Basic Exploratory Data Analysis with Python
GOAL: PREDICT THE PRICE
import pandas as pd
import numpy as np
path='https://s3-api.us-geo.objectstorage.softlayer.net/cf-courses-data/CognitiveClass/DA0101EN/automobileEDA.csv'
#(path='C:/Users/figinim/Documents/Studies/IBM/Resources/automobileEDA.csv')
df = pd.read_csv(path)
Print first rows and some info:
df.head()
! pip install seaborn
import matplotlib.pyplot as plt
import seaborn as sns
List the data types for each column:
print(df.dtypes)
Correlation between the variable
df.corr()
Correlation between three specific variable:
df[['bore','stroke' ,'compression-ratio','horsepower']].corr()
Scatterplot of "engine-size" and "price"1:
sns.regplot(x="engine-size", y="price", data=df)
Correlation between the two:
df[["engine-size", "price"]].corr()
Scatterplot and correlation between highway-mpg and price
sns.regplot(x="highway-mpg", y="price", data=df)
df[['highway-mpg', 'price']].corr()
Boxplots for price for each body-style
sns.boxplot(x="body-style", y="price", data=df)

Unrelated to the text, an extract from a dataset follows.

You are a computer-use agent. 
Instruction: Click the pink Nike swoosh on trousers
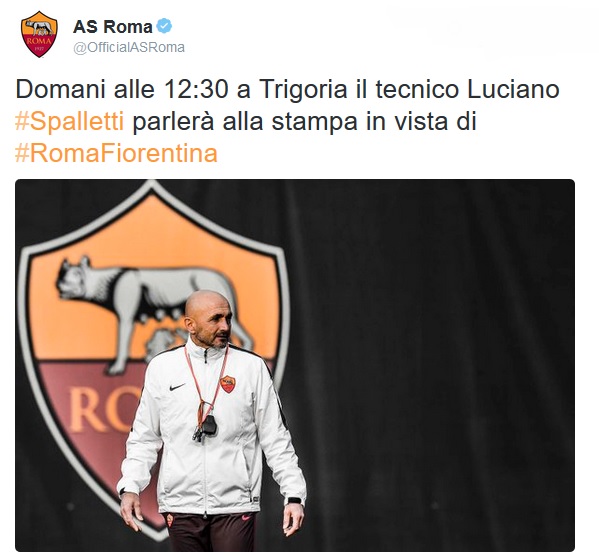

Boxplots for price for each engine-location
sns.boxplot(x="engine-location", y="price", data=df)
Find out basic statistical analysis
df.describe() #only numeric fields
df.describe(include=['object']) #with object fields
Value counts of a field
df['drive-wheels'].value_counts()
df['drive-wheels'].value_counts().to_frame() #in table
Make a cross table for engine-location count
# engine-location as variable
engine_loc_counts = df['engine-location'].value_counts().to_frame()

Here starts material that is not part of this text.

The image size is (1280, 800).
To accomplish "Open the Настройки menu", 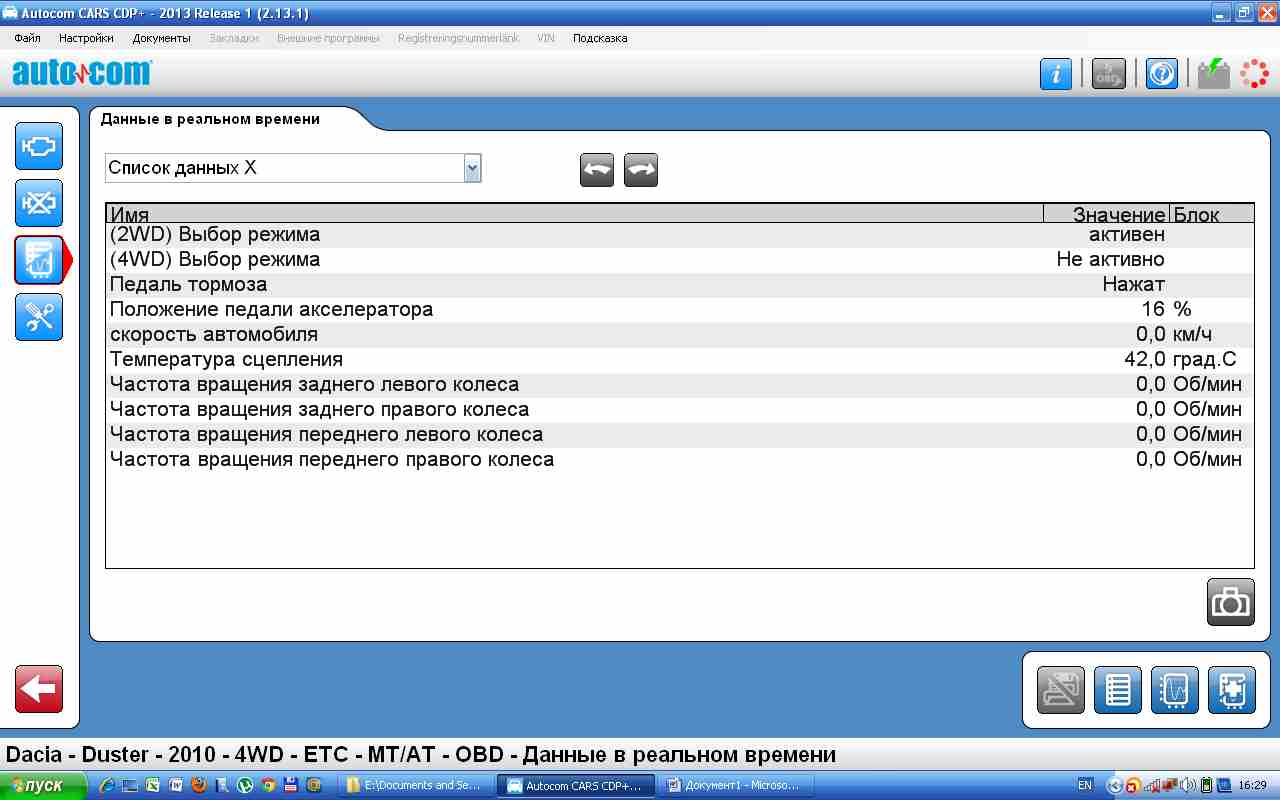I will (x=86, y=38).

engine_loc_counts.rename(columns={'engine-location': 'value_counts'}, inplace=True)
engine_loc_counts.index.name = 'engine-location'
engine_loc_counts
GROUPING
Different drive-wheels
df['drive-wheels'].unique()
Price for drive-wheels
df_group_one = df[['drive-wheels','price']].groupby(['drive-wheels'],as_index=False).mean()
df_group_one
Price for drive-wheels and body-style
df_gptest = df[['drive-wheels','body-style','price']]

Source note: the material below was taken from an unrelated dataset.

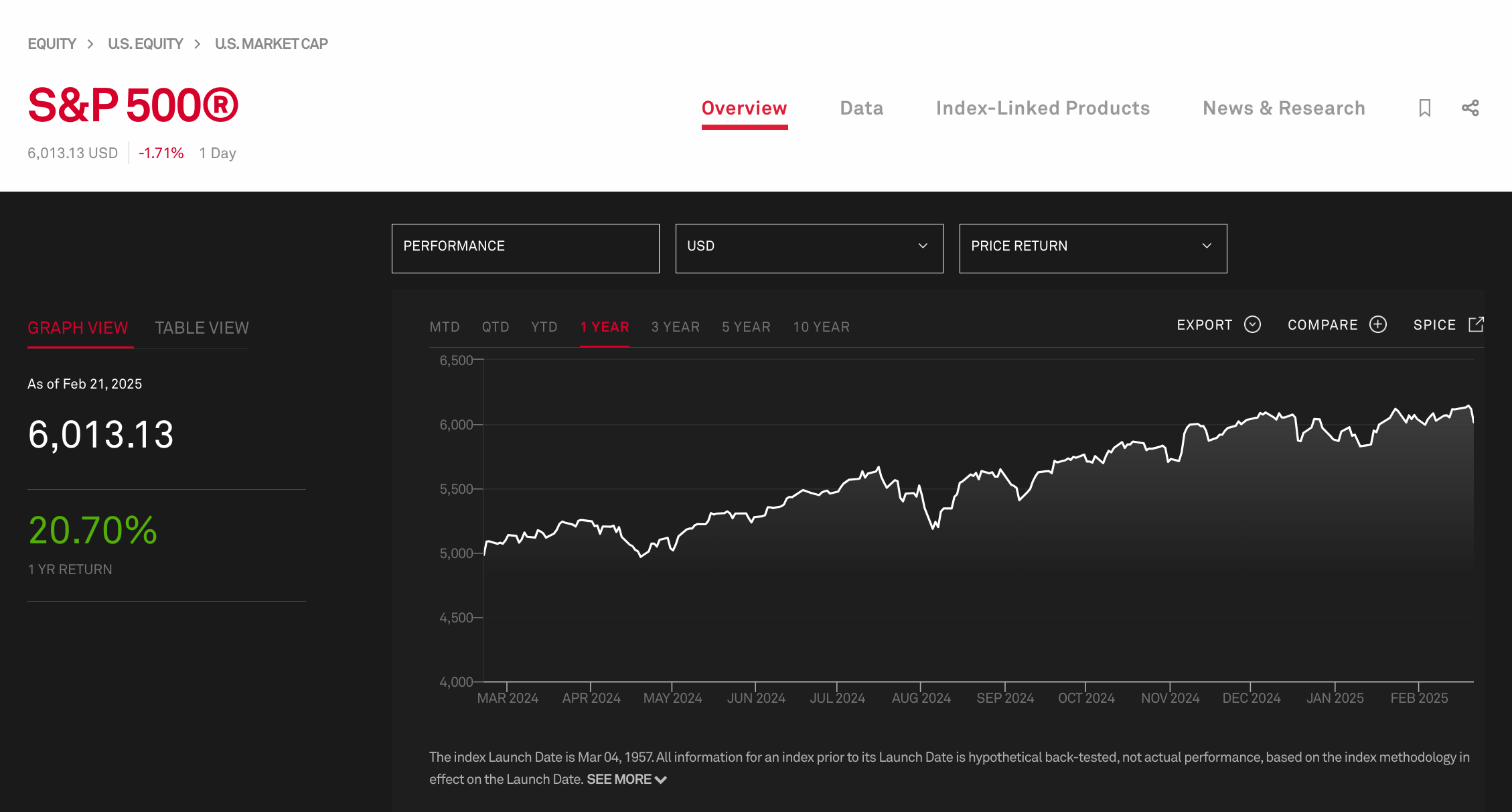Expand SEE MORE disclosure chevron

grouped_test1 = df_gptest.groupby(['drive-wheels','body-style'],as_index=False).mean()
grouped_test1
Pivot for better reading
grouped_pivot = grouped_test1.pivot(index='drive-wheels',columns='body-style')
grouped_pivot
HEATMAP
plt.pcolor(grouped_pivot, cmap='RdBu') # use the grouped results
plt.colorbar()
plt.show()
Now with the correct axis values:
fig, ax = plt.subplots()
im = ax.pcolor(grouped_pivot, cmap='RdBu')
row_labels = grouped_pivot.columns.levels[1] #label names
col_labels = grouped_pivot.index #label names
#move ticks and labels to the center
ax.set_xticks(np.arange(grouped_pivot.shape[1]) + 0.5, minor=False)
ax.set_yticks(np.arange(grouped_pivot.shape[0]) + 0.5, minor=False)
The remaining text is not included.